Your email and written mail have borne a flood of notes expressing sorrow at your current "between-animals" condition.  Five days without an animal--without a particular animal, the one described in the letters and notes--seems a wrench, reminding you not only of your loss but of a sense of constant incompleteness.

No question in your mind that you will restore the balance.  The loss of this balance is an entirely different form of vertigo than the loss of a relative, a close partner or friend.  You are far enough along a path of awareness to know you must not attempt to replace a relative, close partner, or friend, because even the attempt is futile, a vector of disaster, but also a way of undercutting your original relationship.  Thus you hunt and forage to fill in gaps and necessities from other sources.

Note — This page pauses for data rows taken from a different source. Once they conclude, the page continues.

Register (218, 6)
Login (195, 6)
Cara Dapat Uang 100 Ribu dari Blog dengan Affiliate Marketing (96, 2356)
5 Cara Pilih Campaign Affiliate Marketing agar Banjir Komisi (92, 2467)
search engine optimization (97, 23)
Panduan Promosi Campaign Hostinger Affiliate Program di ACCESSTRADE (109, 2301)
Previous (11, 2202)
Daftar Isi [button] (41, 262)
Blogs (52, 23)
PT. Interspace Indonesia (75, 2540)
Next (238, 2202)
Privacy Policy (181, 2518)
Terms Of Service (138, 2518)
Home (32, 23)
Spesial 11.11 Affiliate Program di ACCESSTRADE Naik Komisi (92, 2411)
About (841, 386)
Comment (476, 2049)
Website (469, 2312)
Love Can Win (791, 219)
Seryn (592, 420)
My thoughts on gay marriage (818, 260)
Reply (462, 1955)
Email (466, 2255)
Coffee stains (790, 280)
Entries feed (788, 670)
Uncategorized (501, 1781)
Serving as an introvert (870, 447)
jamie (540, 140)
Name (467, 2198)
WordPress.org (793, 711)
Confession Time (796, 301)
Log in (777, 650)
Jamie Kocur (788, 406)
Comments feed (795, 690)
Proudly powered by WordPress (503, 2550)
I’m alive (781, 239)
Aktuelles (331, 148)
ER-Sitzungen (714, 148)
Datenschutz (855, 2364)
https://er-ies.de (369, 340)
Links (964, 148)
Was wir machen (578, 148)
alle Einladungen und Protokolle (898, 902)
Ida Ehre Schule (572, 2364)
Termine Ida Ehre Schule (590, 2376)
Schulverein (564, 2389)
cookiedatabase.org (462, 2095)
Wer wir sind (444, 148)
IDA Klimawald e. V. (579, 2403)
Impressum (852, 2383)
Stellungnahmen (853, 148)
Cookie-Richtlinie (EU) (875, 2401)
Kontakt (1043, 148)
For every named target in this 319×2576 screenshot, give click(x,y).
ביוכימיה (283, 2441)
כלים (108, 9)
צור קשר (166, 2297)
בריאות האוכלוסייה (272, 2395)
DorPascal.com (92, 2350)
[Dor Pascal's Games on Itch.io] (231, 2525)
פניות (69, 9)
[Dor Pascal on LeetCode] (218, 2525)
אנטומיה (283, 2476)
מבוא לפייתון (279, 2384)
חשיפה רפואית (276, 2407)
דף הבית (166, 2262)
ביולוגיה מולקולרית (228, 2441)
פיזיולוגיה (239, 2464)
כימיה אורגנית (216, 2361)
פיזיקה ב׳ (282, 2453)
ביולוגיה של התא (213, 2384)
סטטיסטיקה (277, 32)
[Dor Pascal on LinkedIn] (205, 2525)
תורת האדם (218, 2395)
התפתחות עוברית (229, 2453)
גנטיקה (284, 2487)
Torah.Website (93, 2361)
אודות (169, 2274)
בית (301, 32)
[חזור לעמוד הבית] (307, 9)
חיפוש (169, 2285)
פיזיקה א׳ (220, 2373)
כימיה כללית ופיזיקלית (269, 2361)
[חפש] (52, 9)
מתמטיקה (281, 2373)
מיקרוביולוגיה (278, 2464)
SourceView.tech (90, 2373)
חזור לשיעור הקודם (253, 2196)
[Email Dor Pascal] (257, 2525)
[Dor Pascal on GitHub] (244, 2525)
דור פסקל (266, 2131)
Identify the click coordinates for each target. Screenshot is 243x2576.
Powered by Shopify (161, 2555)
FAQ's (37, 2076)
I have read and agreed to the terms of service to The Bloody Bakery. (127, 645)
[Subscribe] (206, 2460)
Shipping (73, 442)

You are thinking to start with an agreeable cat while looking for the appropriate dog.

A cat gives you the expectations of surprise and a sensate presence moving about you.  The surprise cannot be articulated; it is what you will discover at some time.  "The appropriate dog" is an animal of stature in whose presence you may be able to discover what those qualities are you so cherish and seek to keep in you life.  And of course what you have to do to keep them there.